School bells are ringing again for the opening of school, but parents and students in Okaloosa County, Florida are in an uproar over a new course in the middle schools. Called “Bridges,” it is given for the first 20 minutes every morning, using New Age and privacy-invading techniques.
“Bridges” is a lengthy curriculum, much of which is unobjectionable except that it consumes so much time that should be spent on academic lessons. The part that has provoked parents’ ire is the couple of hundred pages called “First Aid Kit,” which is taught for two of the five days each week.
The First Aid Kit spends much time teaching the child to reduce “test anxiety” through “DEEEEP BREATHING” exercises like yoga or self-hypnosis, predicting that this will give students “higher scores on tests.” No wonder the children are stressed; they are first told that a test is a “monster” and the picture on the page shows a gargoyle.

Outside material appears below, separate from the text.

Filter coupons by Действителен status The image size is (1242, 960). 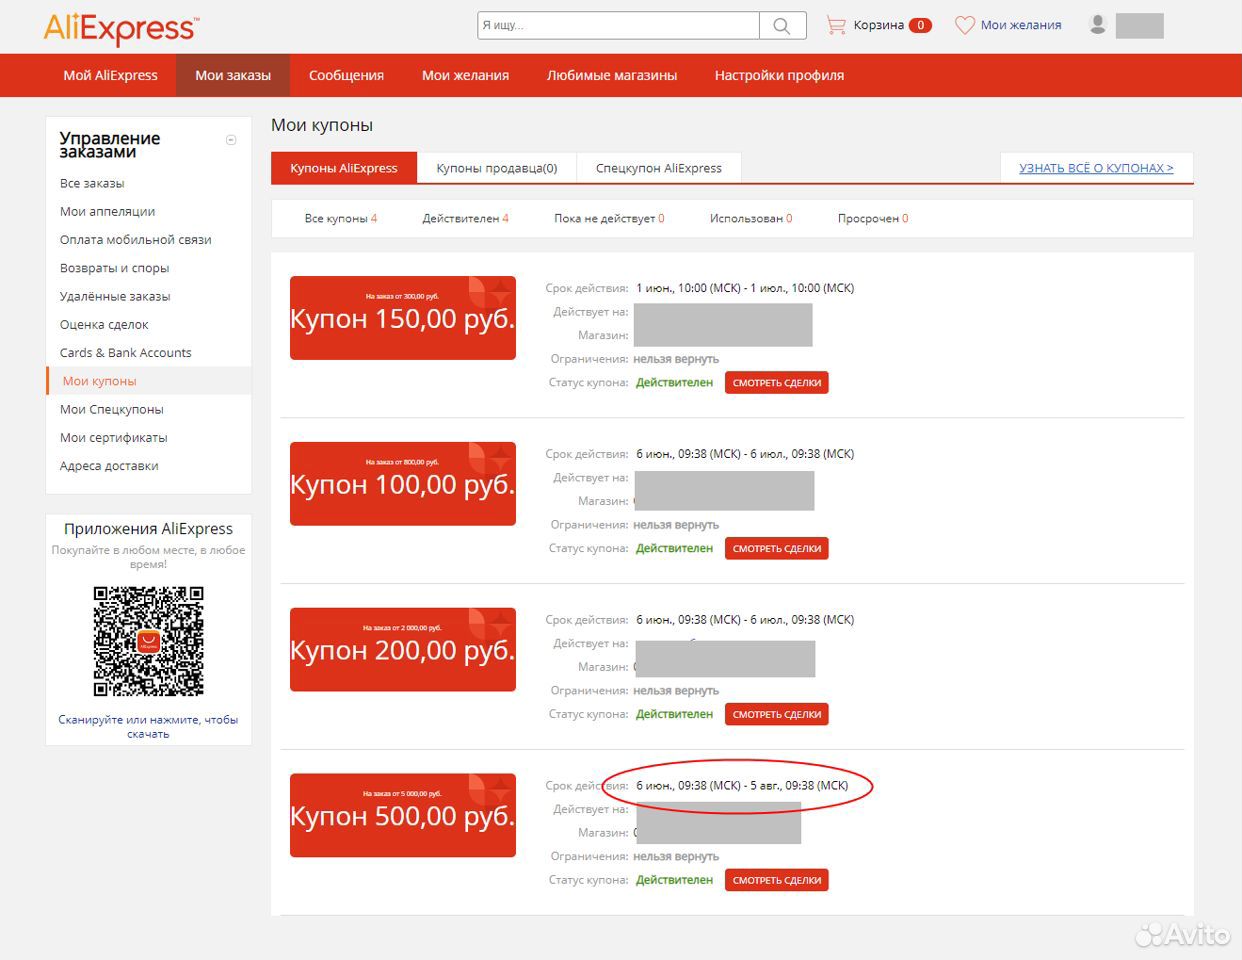(x=465, y=218)

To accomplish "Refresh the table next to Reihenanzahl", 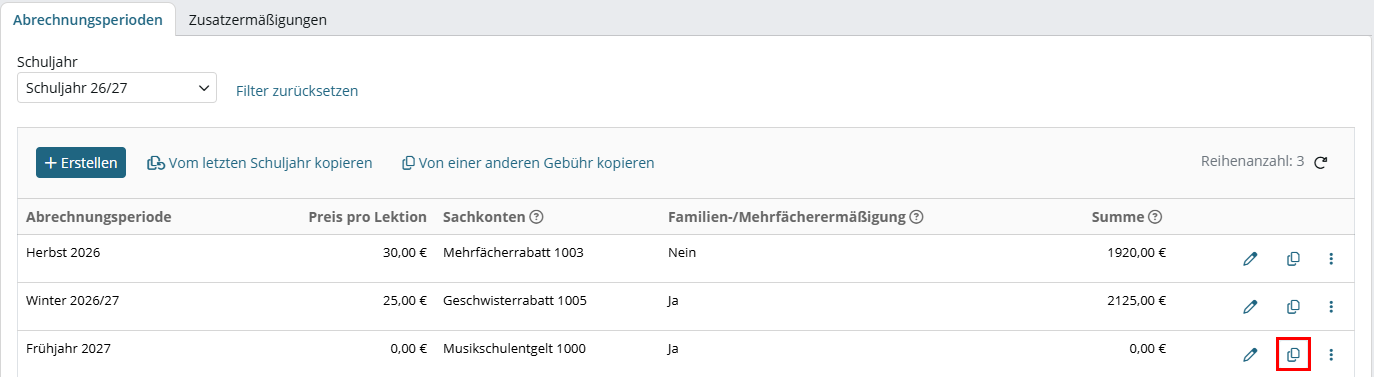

The children are taken through “relaxation and imagery” exercises to teach them “centering” and how to talk to individual parts of the body as though they could act independently (“Eyes, WAKE UP”). Centering is a favorite New Age technique designed to make you think you have a “space” in the center of your body which will be filled by new energy or wisdom (or, parents fear, by occult influences).
On one day, the teacher leads a group discussion on whether each pupil would rather be “an only child, the youngest child, [or] the oldest child.” After each child writes a paragraph explaining his choice, the teacher takes a survey to see which sibling is the most popular. You can imagine the effect on the children who don’t fall into the “most popular” category.

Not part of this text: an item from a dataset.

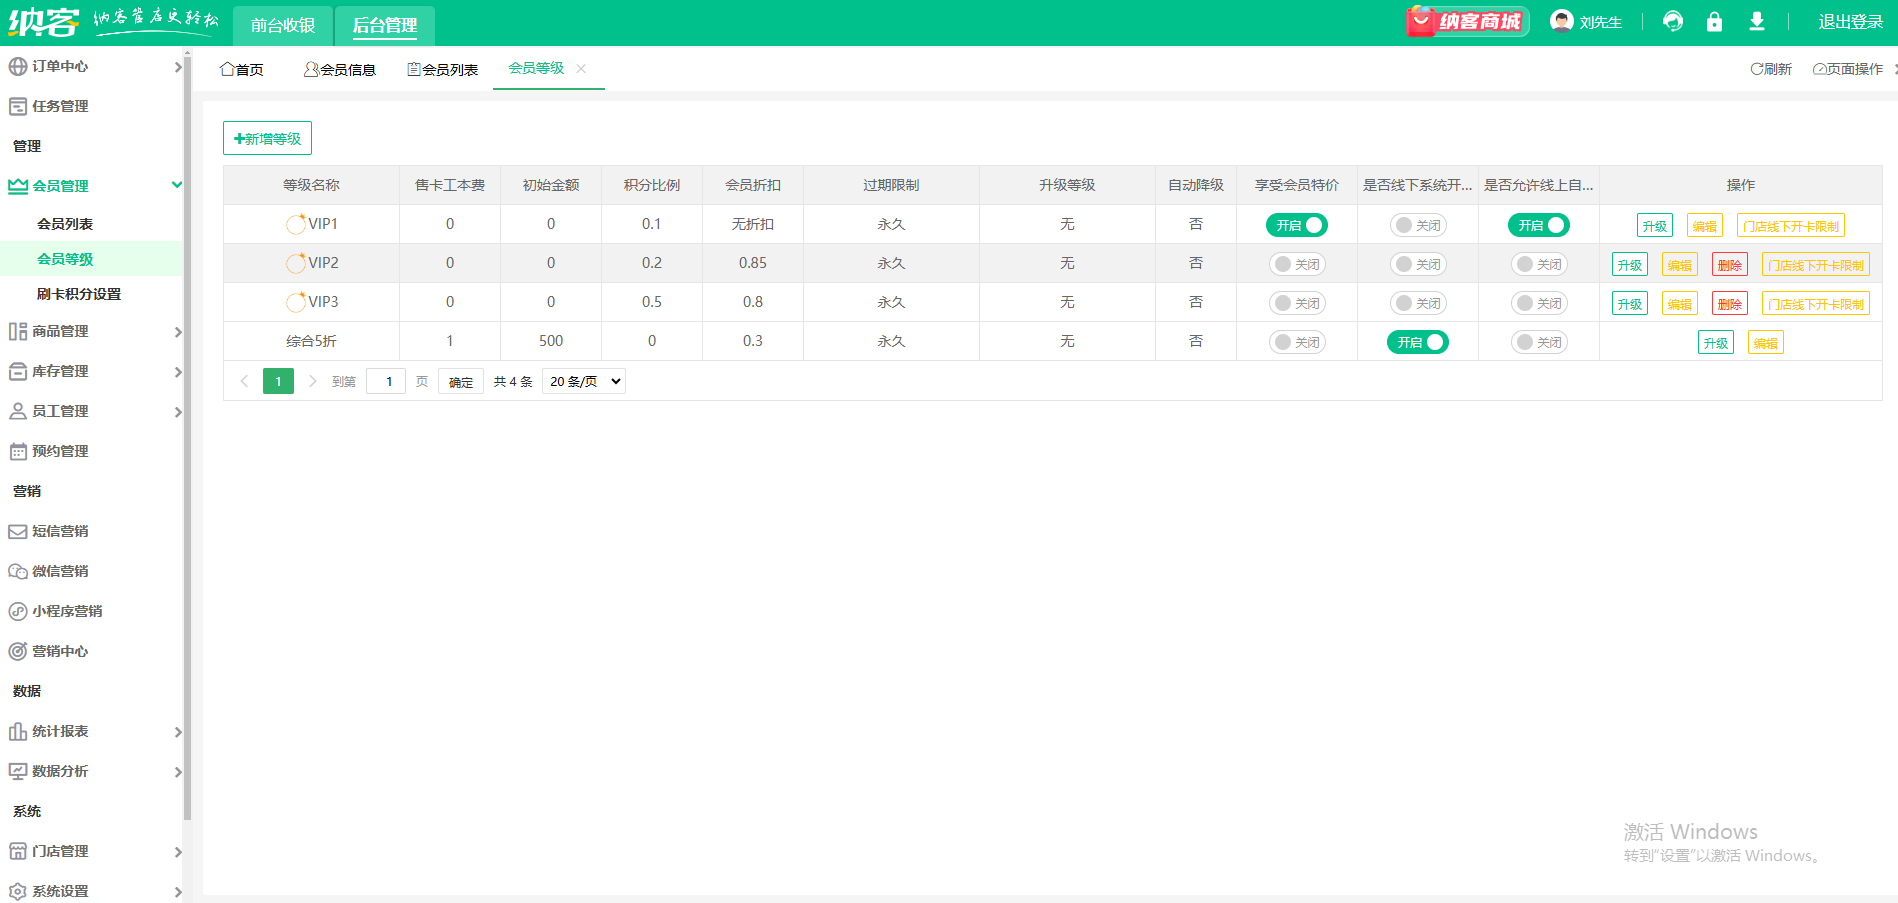
Task: Open 营销中心 target icon in sidebar
Action: pyautogui.click(x=18, y=651)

Pupils are told to write their own epitaph for a bulletin board display. They are given a picture of a tombstone with an angel on it to get in the spirit of death.
In a “self-contempt” lesson called “Who, Me?”, the students must draw a picture of themselves as an animal. No wonder juveniles sometimes act like animals when the school teaches them to pretend they are!
Each child is instructed to make a list of 10 to 20 “things in my house,” then identify which family member was “responsible for bringing it into the house,” and then further identify each thing by writing “LUX” if the child thinks it is a luxury or “NEC” if the child thinks it is a necessity. The child then evaluates his parents’ decisions.
In another privacy-invading game, the pupils learn about their “Paper Bag Self.” On the outside of a bag, each one attaches pictures of things which represent personal traits that are shared with others, and on the inside of the bag pictures of personal traits that other people don’t know about. Then they must share these inside traits with the class.
In a lesson called “How Do You Spell Family?”, the pupils are told to write statements that express their feelings about their own family. Students are told to “discuss the similarities and differences between their favorite T.B. families and their own families.”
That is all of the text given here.